*What needs to be done*.
Key in the whole listing below again, keeping every word as it is.

*****

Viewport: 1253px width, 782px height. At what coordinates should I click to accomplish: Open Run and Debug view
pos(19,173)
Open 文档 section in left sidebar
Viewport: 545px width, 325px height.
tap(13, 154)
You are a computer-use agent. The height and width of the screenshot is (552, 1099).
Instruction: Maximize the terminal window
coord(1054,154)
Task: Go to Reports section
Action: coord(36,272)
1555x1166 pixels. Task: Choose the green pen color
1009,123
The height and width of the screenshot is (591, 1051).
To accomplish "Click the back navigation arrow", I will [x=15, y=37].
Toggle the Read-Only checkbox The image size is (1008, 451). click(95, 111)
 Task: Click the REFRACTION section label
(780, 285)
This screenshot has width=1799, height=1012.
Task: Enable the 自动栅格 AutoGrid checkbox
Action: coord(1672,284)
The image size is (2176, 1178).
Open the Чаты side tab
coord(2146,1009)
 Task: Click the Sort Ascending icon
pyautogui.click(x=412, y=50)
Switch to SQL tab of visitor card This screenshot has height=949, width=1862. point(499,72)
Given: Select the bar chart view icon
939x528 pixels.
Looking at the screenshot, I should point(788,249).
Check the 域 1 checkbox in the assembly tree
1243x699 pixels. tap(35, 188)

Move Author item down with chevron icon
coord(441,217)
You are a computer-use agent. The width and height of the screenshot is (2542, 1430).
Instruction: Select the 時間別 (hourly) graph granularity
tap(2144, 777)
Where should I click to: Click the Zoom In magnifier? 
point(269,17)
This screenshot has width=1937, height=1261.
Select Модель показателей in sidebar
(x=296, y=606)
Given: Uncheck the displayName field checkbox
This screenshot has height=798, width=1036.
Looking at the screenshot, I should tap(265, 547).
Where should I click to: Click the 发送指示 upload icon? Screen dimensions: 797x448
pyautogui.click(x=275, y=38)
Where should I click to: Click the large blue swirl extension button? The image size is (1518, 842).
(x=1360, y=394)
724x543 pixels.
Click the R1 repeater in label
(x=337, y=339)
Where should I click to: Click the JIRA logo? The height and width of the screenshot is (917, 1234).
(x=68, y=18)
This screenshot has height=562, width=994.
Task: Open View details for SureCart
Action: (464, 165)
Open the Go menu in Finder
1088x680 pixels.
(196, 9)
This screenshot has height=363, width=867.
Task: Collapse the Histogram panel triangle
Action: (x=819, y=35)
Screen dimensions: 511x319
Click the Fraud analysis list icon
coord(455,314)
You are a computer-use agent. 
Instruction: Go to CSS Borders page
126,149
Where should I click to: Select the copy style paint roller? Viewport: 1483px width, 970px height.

*****

*Output of the task*.
Viewport: 1253px width, 782px height. At what coordinates should I click to accomplish: Open Run and Debug view
pos(19,173)
Open 文档 section in left sidebar
Viewport: 545px width, 325px height.
tap(13, 154)
You are a computer-use agent. The height and width of the screenshot is (552, 1099).
Instruction: Maximize the terminal window
coord(1054,154)
Task: Go to Reports section
Action: coord(36,272)
1555x1166 pixels. Task: Choose the green pen color
1009,123
The height and width of the screenshot is (591, 1051).
To accomplish "Click the back navigation arrow", I will [x=15, y=37].
Toggle the Read-Only checkbox The image size is (1008, 451). click(95, 111)
 Task: Click the REFRACTION section label
(780, 285)
This screenshot has width=1799, height=1012.
Task: Enable the 自动栅格 AutoGrid checkbox
Action: coord(1672,284)
The image size is (2176, 1178).
Open the Чаты side tab
coord(2146,1009)
 Task: Click the Sort Ascending icon
pyautogui.click(x=412, y=50)
Switch to SQL tab of visitor card This screenshot has height=949, width=1862. point(499,72)
Given: Select the bar chart view icon
939x528 pixels.
Looking at the screenshot, I should point(788,249).
Check the 域 1 checkbox in the assembly tree
1243x699 pixels. tap(35, 188)

Move Author item down with chevron icon
coord(441,217)
You are a computer-use agent. The width and height of the screenshot is (2542, 1430).
Instruction: Select the 時間別 (hourly) graph granularity
tap(2144, 777)
Where should I click to: Click the Zoom In magnifier? 
point(269,17)
This screenshot has width=1937, height=1261.
Select Модель показателей in sidebar
(x=296, y=606)
Given: Uncheck the displayName field checkbox
This screenshot has height=798, width=1036.
Looking at the screenshot, I should tap(265, 547).
Where should I click to: Click the 发送指示 upload icon? Screen dimensions: 797x448
pyautogui.click(x=275, y=38)
Where should I click to: Click the large blue swirl extension button? The image size is (1518, 842).
(x=1360, y=394)
724x543 pixels.
Click the R1 repeater in label
(x=337, y=339)
Where should I click to: Click the JIRA logo? The height and width of the screenshot is (917, 1234).
(x=68, y=18)
This screenshot has height=562, width=994.
Task: Open View details for SureCart
Action: (464, 165)
Open the Go menu in Finder
1088x680 pixels.
(196, 9)
This screenshot has height=363, width=867.
Task: Collapse the Histogram panel triangle
Action: (x=819, y=35)
Screen dimensions: 511x319
Click the Fraud analysis list icon
coord(455,314)
You are a computer-use agent. 
Instruction: Go to CSS Borders page
126,149
Where should I click to: Select the copy style paint roller? Viewport: 1483px width, 970px height.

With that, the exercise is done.